Minor crises and greater successes
Now back to chronological order. “Grandpa’s cinema still alive and kicking”, the Süddeutsche Zeitung commented on the edition of 1987 and rebuked the German films presented – among them HIMMEL ÜBER BERLIN (WINGS OF DESIRE) by Wenders, Jan Schütte’s DRACHENFUTTER (“Dragon’s food”), and Percy Adlon’s OUT OF ROSENHEIM – for being “half-hearted and conform”.
A year later, Laurens Straub, one of the promoters of young German cinema, received the Film Award of the City of Hof and complained they had not succeeded in emancipating film from a so-called “false competition”, in which the only important criterion was to duly entertain the audience. Film, he continued, had distanced itself ever more from the participation in “what life’s all about”.
For German films, it was the year of the women. They showed films about love: Pia Frankenberg’s BRENNENDE BETTEN (“Burning beds”), Monika Treut’s (highly controversial) DIE JUNGFRAUENMASCHINE (“Virgin machine”), Ute Wieland’s (acclaimed) IM JAHR DER SCHILDKRÖTE (“Year of the turtle”), Helma Sanders-Brahms’s MANÖVER (“Maneuver”), Vivian Naefe’s PIZZA-EXPRESS, and Bettina Woernle’s DER EINBRUCH (THE ACCOMPLICE).
In 1989, the festival takes place in five venues, a first. The addition is the Regina-Kino which 22 years earlier had hosted the small initial festival lasting all of two hours. This year, the program comprises more than sixty feature and short films from eleven countries but fails to convince the national press that condemn it as a “feeble”, if not “bad” edition.

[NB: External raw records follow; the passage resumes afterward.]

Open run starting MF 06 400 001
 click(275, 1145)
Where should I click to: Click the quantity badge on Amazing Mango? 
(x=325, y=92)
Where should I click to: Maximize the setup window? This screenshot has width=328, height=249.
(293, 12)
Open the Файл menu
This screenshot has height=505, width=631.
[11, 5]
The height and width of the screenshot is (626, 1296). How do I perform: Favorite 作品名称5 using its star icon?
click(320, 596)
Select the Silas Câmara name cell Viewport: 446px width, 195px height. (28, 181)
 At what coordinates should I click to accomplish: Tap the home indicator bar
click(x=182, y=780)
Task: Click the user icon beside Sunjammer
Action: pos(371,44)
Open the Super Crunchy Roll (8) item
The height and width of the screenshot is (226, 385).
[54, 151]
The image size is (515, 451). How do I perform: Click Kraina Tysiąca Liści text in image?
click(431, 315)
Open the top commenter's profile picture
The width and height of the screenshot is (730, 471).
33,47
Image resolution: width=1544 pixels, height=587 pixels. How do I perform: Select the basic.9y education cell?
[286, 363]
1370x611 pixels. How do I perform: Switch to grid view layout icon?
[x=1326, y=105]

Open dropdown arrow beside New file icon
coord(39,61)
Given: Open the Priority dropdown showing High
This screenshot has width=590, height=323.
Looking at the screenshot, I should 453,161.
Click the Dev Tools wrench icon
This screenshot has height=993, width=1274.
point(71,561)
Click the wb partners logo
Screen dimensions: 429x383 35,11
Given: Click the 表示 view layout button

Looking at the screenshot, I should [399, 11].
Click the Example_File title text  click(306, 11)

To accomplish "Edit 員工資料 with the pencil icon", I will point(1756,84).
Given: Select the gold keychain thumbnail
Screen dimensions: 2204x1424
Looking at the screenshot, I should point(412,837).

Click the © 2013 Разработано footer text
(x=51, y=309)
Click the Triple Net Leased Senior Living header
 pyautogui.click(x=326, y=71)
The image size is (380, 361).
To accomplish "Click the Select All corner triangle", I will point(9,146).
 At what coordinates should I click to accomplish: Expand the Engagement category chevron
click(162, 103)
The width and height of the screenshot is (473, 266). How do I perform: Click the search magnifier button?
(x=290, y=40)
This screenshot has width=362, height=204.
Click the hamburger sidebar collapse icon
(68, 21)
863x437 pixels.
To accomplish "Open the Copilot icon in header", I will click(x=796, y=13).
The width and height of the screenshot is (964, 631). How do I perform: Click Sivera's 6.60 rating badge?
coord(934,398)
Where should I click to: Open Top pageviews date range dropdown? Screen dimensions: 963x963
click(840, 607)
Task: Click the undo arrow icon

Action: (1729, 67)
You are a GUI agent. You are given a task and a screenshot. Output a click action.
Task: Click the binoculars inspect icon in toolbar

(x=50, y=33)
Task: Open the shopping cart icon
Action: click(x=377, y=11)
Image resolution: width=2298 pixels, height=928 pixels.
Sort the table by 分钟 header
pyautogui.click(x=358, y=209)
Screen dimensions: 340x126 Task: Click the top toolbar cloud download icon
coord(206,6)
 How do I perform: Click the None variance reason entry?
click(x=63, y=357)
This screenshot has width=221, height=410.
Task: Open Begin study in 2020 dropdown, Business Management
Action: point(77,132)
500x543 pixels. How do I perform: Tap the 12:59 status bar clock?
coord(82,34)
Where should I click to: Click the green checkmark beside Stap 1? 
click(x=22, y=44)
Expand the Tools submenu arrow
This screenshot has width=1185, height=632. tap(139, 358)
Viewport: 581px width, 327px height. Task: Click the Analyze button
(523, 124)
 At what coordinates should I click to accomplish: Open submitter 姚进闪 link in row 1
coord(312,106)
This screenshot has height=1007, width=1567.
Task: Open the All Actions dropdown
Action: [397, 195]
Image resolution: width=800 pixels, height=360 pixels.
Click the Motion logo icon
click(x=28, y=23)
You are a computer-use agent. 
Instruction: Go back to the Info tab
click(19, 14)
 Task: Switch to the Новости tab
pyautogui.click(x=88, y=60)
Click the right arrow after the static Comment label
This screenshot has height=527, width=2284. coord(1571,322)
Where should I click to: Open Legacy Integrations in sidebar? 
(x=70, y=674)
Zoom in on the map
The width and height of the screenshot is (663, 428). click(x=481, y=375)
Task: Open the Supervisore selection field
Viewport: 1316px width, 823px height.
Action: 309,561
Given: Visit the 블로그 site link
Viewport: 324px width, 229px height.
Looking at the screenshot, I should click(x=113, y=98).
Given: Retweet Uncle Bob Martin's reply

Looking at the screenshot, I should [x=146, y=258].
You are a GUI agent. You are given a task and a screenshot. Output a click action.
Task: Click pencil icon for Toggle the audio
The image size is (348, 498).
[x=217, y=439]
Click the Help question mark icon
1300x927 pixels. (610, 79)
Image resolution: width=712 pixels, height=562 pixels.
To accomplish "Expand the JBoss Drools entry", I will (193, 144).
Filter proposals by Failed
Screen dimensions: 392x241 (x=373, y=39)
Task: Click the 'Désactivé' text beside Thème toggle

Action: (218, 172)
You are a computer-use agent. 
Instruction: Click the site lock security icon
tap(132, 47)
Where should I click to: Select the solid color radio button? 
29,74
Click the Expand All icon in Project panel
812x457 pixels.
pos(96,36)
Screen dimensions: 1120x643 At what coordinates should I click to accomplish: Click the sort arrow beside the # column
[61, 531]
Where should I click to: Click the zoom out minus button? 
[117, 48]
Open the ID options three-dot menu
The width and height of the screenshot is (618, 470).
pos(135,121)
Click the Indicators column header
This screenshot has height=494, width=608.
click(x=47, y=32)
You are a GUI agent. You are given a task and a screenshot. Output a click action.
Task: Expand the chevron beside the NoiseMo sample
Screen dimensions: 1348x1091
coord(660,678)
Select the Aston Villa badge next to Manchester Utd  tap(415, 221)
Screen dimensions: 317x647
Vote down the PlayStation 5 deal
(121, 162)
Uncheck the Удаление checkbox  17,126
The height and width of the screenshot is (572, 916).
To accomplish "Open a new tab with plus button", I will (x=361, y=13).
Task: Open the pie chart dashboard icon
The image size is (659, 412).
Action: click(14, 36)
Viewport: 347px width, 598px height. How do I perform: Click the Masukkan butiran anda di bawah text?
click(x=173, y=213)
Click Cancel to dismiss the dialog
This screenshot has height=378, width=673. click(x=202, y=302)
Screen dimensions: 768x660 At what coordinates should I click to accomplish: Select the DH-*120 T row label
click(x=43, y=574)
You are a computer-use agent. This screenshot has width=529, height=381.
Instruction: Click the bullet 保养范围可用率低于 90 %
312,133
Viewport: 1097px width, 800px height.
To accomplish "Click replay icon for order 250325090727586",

During the 1990 festival, Hof was beleaguered as a popular shopping destination for tens of thousands of East Germans. Nevertheless, Badewitz did without entries from the former GDR: “We won’t participate in the hunt for the last film hidden away in some drawer.” The film about the opening of the border came from the West. Christoph Schlingensief gave it the title DAS DEUTSCHE KETTENSÄGENMASSAKER (THE GERMAN CHAINSAW MASSACRE). East Germans (“Ossis”) were massacred by West Germans (“Wessis”) who wanted to turn them into sausage-meat. The German film scene was further represented by Praunheim with AFFENGEIL (LIFE IS LIKE A CUCUMBER), Peter Sehr with DAS SERBISCHE MÄDCHEN (THE SERBIAN GIRL), and Sönke Wortmann with EINE WAHNSINNSEHE (“A mad marriage”). Dennis Hopper contributed to the international program with THE HOT SPOT, as did Paul Schrader with THE COMFORT OF STRANGERS.
1991: 25 years of Hof. Hof no longer was a football town. The FC Bayern Hof, which in 1967 just barely missed getting into the national league, once again failed to make it to the highest amateur class. So the traditional film festival football match can certainly be considered the most important one of the year – one in which the FC Hof Film Festival deemed to make up for the 0:5 loss the year before. But it didn’t work out: KARNIGGELS-director Detlev Buck guarding the goal was unable to prevent a 2:3 defeat.
The festival, however, was a success. Badewitz: ‘The whole world wanted to come to Hof. The program was better than ever before.’ The best did not come from Germany, though, but rather from Canada (Atom Egoyan’s THE ADJUSTER), from the USA (BOYZ ‘N THE HOOD), from England (RIFF-RAFF by Ken Loach), from France (DELICATESSEN) and from Belgium (TOTO L’HERO).
In 1992, the film festival football team won a 4:2 victory and respect was gained for the German film with Ralf Huettner’s DER PAPAGEI (‘The parrot’), in which Harald Juhnke played an eloquent Micawber roped into services for a right wing party, with Niklaus Schilling’s DEUTSCHFIEBER (‘German fever’), Helke Misselwitz’s HERZSPRUNG (‘Crack in the heart’) which showed how the reunited Germans dealt with a foreigner, and with VERLORENE LANDSCHAFT (LOST LANDSCAPE), Andreas Kleinert’s description of a model – and hence very difficult – (East-)German childhood. So much for German films not participating in what life’s all about.